The company commander from the Iraqi Emergency Response Battalion discusses operations after the U.S. pullout from cities with his American Army counterpart in Mosul. (Jane Arraf/GlobalPost)
Iraqi "independence day" arrives
Despite upsurge in violence, US says conditions for withdrawal from major cities have been met.
BAGHDAD — A convoy of the Iraqi Army's Romanian-built tanks stretches out along the road to the Baghdad airport, ready to roll should the June 30 festivities — billed as a new Iraqi independence day — not go entirely as planned.

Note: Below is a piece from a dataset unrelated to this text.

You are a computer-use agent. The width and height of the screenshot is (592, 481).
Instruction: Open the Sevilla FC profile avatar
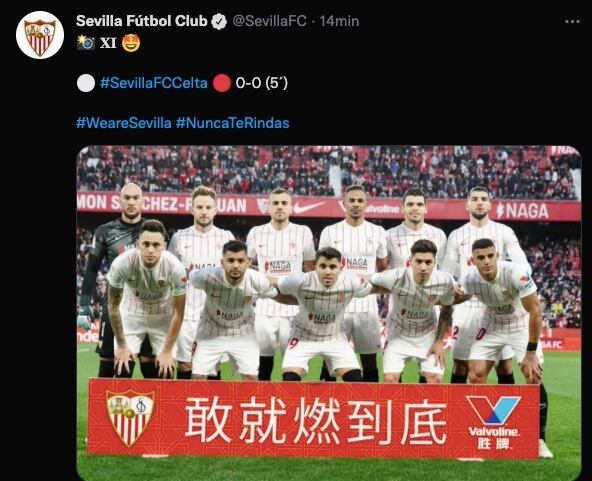click(40, 35)
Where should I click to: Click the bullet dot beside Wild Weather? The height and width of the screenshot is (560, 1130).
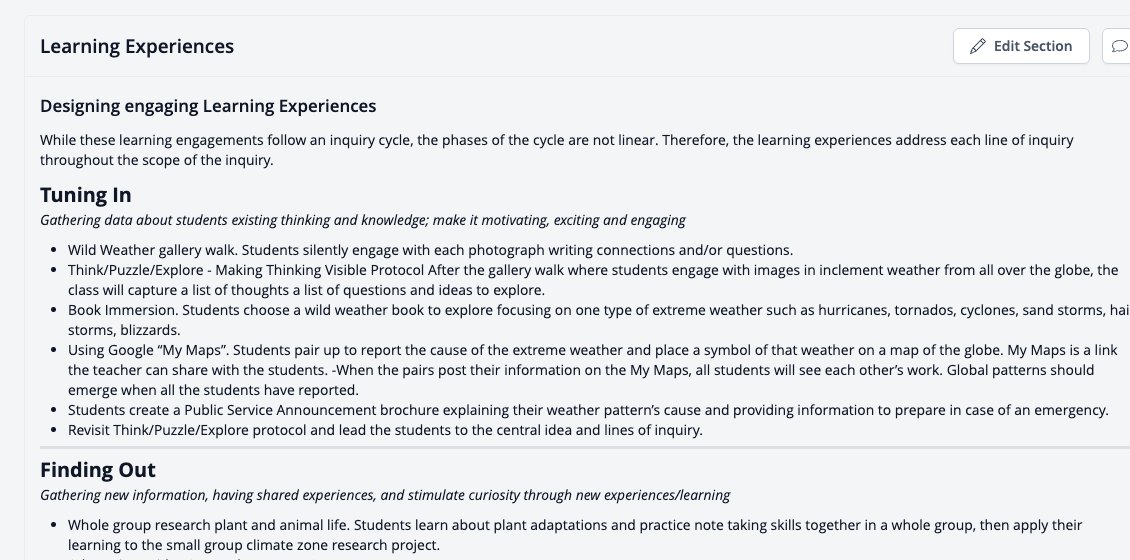(54, 251)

On Abu Nuwas street near the river, members of the Iraqi Communist Party are cheerfully putting up banners on a wire fence celebrating the "Day of National Sovereignty" — Iraq’s newest national holiday.
There is no shortage of symbolism in Tuesday’s date — the deadline in the U.S.-Iraqi security agreement for the withdrawal of American combat forces from the cities. U.S. and Iraqi officials are milking it for all that it’s worth.
“We are on the threshold of a new phase,” Prime Minister Nouri al-Maliki said this week.
It’s a turnaround for the U.S., which long insisted on a conditions-based withdrawal of its forces rather than a deadline. Top military commanders now say those conditions have been met — that Iraqi security forces are more competent than they were a year ago, and that the military surge which helped dramatically cut attacks in Baghdad has laid the groundwork for sustained security.
Despite the horrific spike in violence that killed more than 250 Iraqis in the last week, the attacks are not thought to pose the threat to the very survival of the Iraqi government or security forces they did when the country descended into civil war.
Officials, though, are bracing for more attacks around the Tuesday deadline from insurgents eager to test Iraq’s security capability.
And north of Baghdad, in the places where Sunni insurgents fled when they were driven out of the capital, it’s still a daily fight for Iraqi soldiers and police.
In Iraq’s second biggest city, Mosul, the new provincial governor, no fan of coalition forces, agreed last week that U.S. forces could keep five bases within the city where they work next to Iraqi forces. Instead of combat outposts, the bases will be known as joint security stations.
It’s an acknowledgement that although neither side likes to admit it, the country whose security forces the United States either destroyed or disbanded six years ago is not ready to stand entirely on its feet.
What a mess...unfortunately, many more lives will be lost. I hope this is the right step and it doesn't put Americans or Iraqis in more danger...but how could it not?
Are there any other countries that will have "security stations" in Iraq?
I guess we have to start some where.